RockGirl · 28/11/2023 09:21

If the issue is aesthetic, would he not be willing to do it in the dark?

Draculaswetdream · 28/11/2023 09:54

I've known my DH since we were kids and we've been together since we were 12. When we were 15 we wanted to have sex but he kept giving reasons not to and I got very upset. It turned out his foreskin was too tight and was pulling his penis into a weird 'tap' shape. I didn't learn this for another 2 years. He didn't want to have sex until he'd had it corrected. When he was 18 he had surgery to correct it and it took nearly 2 years to heal. He was very self conscious about it for a good while after that.

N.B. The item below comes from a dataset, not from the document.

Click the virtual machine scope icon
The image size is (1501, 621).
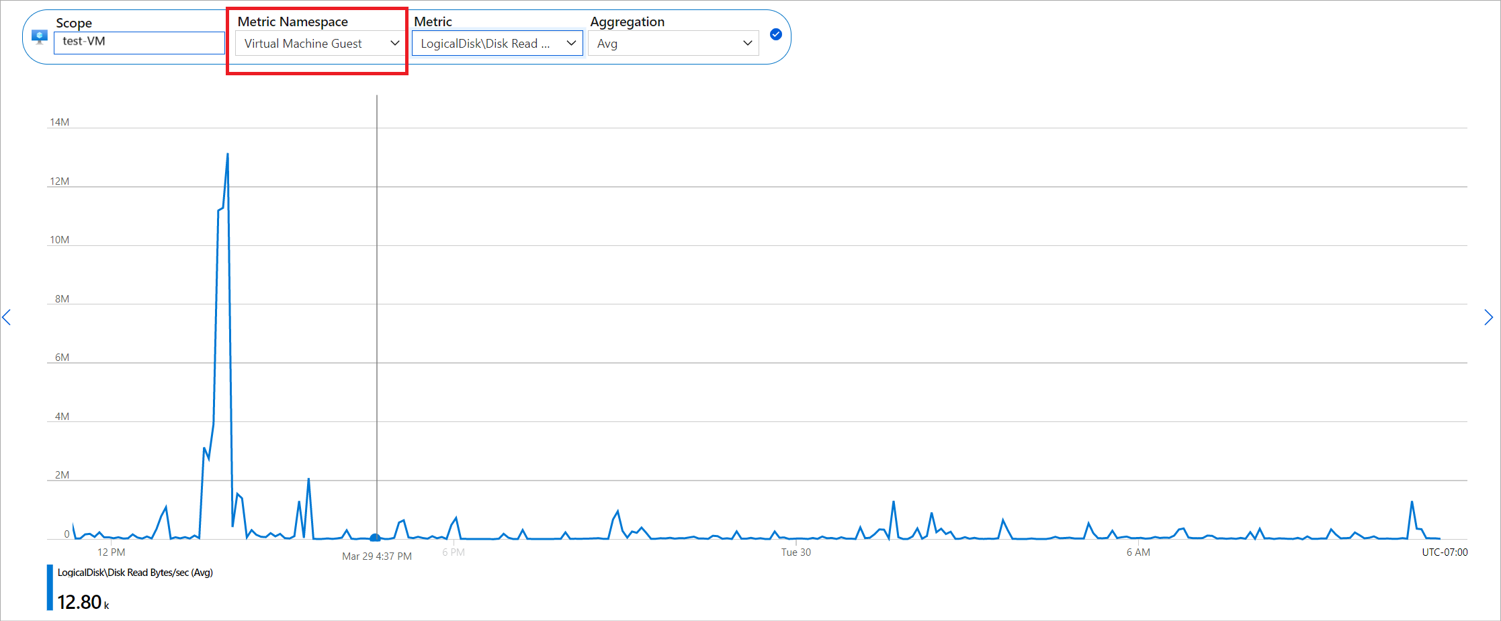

Can we please not dismiss this man's insecurities or accuse him of all sorts just because he's not wanting to have sex? Absolutely no one should have sex if they feel uncomfortable regardless of the reason behind it. Of course OP you are very much entitled to leave the relationship if the lack of sex is a problem for you, but if you really enjoy this man's company, he's a good person and you genuinely get along then I'd be weighing that up and deciding in the same way you would for any other issue in a relationship: does the good outweigh the bad, and is the bad likely to change?

schmuzz · 28/11/2023 09:56

I can see others were thinking trans man but I was thinking micro peen

Aquamarine1029 · 28/11/2023 09:59

Sorry, op. I was immediately very, very suspicious of this story he's feeding you, and I can see that several other posters are as well.

Something isn't right here.

Aquamarine1029 · 28/11/2023 10:00

schmuzz · 28/11/2023 09:56

I can see others were thinking trans man but I was thinking micro peen

My first thought as well. Then possible trans.

Milkybarsareonmeeeee · 28/11/2023 10:00

Are you sure it works .
Has there been any signs of it working , that you have picked up on or managed to “feel”. ?
I think this would be my concern .

BitOutOfPractice · 28/11/2023 10:01

I agree this sounds fishy. I immediately thought penis enlargement.

who has a date for an operation 6 months in advance?

Comedycook · 28/11/2023 10:05

he has said it's fully functioning (he's had a previous surgery on it already) and there's no issues with that side

Sorry to sound sceptical but my first thought on reading this is that he's not telling the truth here. I suspect he is not functioning and that is actually what's holding him back. Obviously I could be wrong.

Loonylooops · 28/11/2023 10:08

I agree I think you need to talk to him a bit more about this. My first instinct was trans which is no issue but you have to be fully informed. This is no way to start a relationship. You need honesty.

Loonylooops · 28/11/2023 10:10

Also I agree with the post that is asking have you 'felt' it. If he's fully functioning and you guys are kissing etc with clothes on then I would expect you to be able to feel an erection thorough clothes. If you can't he's either not fully functioning or it potentially isn't a fully male anatomy. Either way more honesty is needed. Good luck!

SamW98 · 28/11/2023 10:11

I dated someone briefly who because of previous surgery was no longer able to get a spontaneous erection and had to use a pump.

There was a possibility of surgery which may have helped but no guarantee.

It was a very difficult thing to tell me - and any other woman he dates - and ultimately I made the decision it wouldn’t work for me which was a real shame as we did click.

I wonder if your situation is a similar scenario OP.